Wednesday, January 17, 2007

Desperate Houserenters

Act One; Scene One -
The scene opens on a pleasant block in Historic Hoodville, PA.
Large shade trees line the block, providing perfect cover for those strolling along the way, and for those running from the cops.
The homes have flags flying out front, and hung in windows, and painted on cars and wadded in heaps in backyards.
It's Saturday, the sleepy kind where folks stay in their jammies past noon and keep the coffee pot on all day long.
Just after 2 p.m., when it's time to put on a baseball cap and make a Target run...
"Pop... pop, pop, pop, pop!" Shots ring out.
Veteran neighbors peek out the window to see if they can i.d. anyone. Others, like the Midwestern transplants, hit the ground and army crawl to the basement.
Close scene.

Act One; Scene 2 -
Scene opens on empty aforementioned street. No one is hurt, the hoodlums have fled, the neighbors are crawling up from their basements (some of them anyways) and the police are on the scene.
Police: "Who do you know, what did you see, where did they go..."
Neighbors (collectively): "Uhhhhh?"
With the exception of one wacky landlady.
Landlady: (screaming into the street at no one in particular) "I have surveillance cameras on my home! You can't get away with this on my block! I'm going to find out who did this and report you to police!"
Close scene.

Act One; Scene 3 -
Scene opens as landlady sits at her day job desk.
Phone rings.
Caller: "I have checks to cash with you." (Code language for I'm going to snuff you out if you rat on me to the cops.)
Landlady: "Uhhhhh...? "
Finally silenced, the landlady goes into immediate hiding, leaving her tenants to fend for themselves.
Close scene.

Act Two:
(This act will simply be told by the narrator to speed up the story.)
Narrator: While the landlady is in hiding, she stands up her tenants for a meeting regarding the sale of the buildings they are living in. One day later, the heat to the building is turned off b/c the landlady has failed to fill the tanks with oil. This comes just in time for the first real cold snap during the peculiarly warm winter.
The landlady is unreachable, as she is still in hiding, and the tenant are being frozen out.
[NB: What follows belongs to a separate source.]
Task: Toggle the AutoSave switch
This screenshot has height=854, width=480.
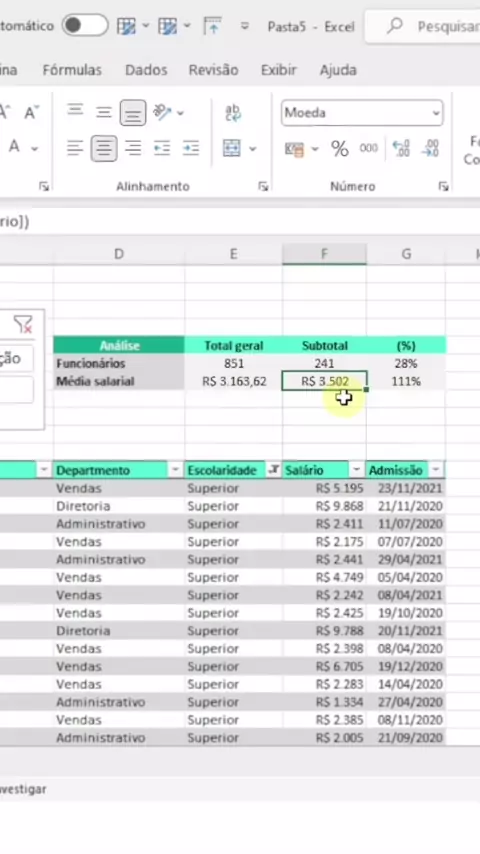Action: 84,25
The one year old child who lives with her rents in the upper is taken somewhere warm and the other tenants are so cold they go to the gym just to get their blood pumping again.
Despite the cold, and the drama, and the lack of communications, Landlady sends a Realtor and possible buyers to look over the house (the tenants have yet to be formally told the house is actually up for sale).
Moments away from the tenants contacting the Attorney General's Office, The landlady's oil company and handyman magically appear, and the heat is turned back on.
The tenants are pissed - and in so many words, they let The landlady know.
Now Landlady is pissed.
Everyone is pissed.
Close scene.

Act 3; Scene One -
It's 1 a.m. the day after the pissy conversation. The neighborhood is finally quiet and the heat is back on.
The tenants have relaxed and they are all cozying into their beds for some zzz's.
The female Midwesterner is still awake, but barely. As she drifts off to sleep, she thinks she smells something.
She sits up in bed and sniffs the air.
Girl: "Is that smoke?"
Girl brushes off the scent as sleep deprivation and goes back to bed.
Moments, seconds, later-
The sounds of sirens accompanied by their flashers fill the sleeping homes. Girl shakes her partner awake and the Midwesterners look out the window to see the landlady's home veiled by plumes of smoke.
Everyone gets out, and the landlady and her bed buddy are not staying at the house (they are STILL in hiding).
The firefighters rescue the people in the other apartments and the animals and then set out to demolish the fire, and everything it's touching.
The newly renovated home is pick-axed into an oblivion so they can soak the burning material and all of the landlady's thing quickly turn into items that smell like, or resemble, dried beef.
The neighbors all come out into the street, in various stages of undress. One is wearing a blanket, others have hastily thrown on soggy slippers instead of shoes.
They stand in the rain for hours, trying to stay up long enough for the landlady to show, but as 4 a.m. rolls around, they slowly shuffle back to their homes and the firefighters pack up their hoses and leave the home in a smokey, sloppy, ashy mess.
Landlady never shows.
Close scene.

Act 3; Scene 2:
Pretty much unwritten as all the events prior have yet to be resolved or communicated about. The landlady has made a few brief appearances over at the fire house, but none at the tenants homes (which are still for sale as a sign appeared in the lawn this morning.)The fire was called "electrical." The neighbors are whispering "arson."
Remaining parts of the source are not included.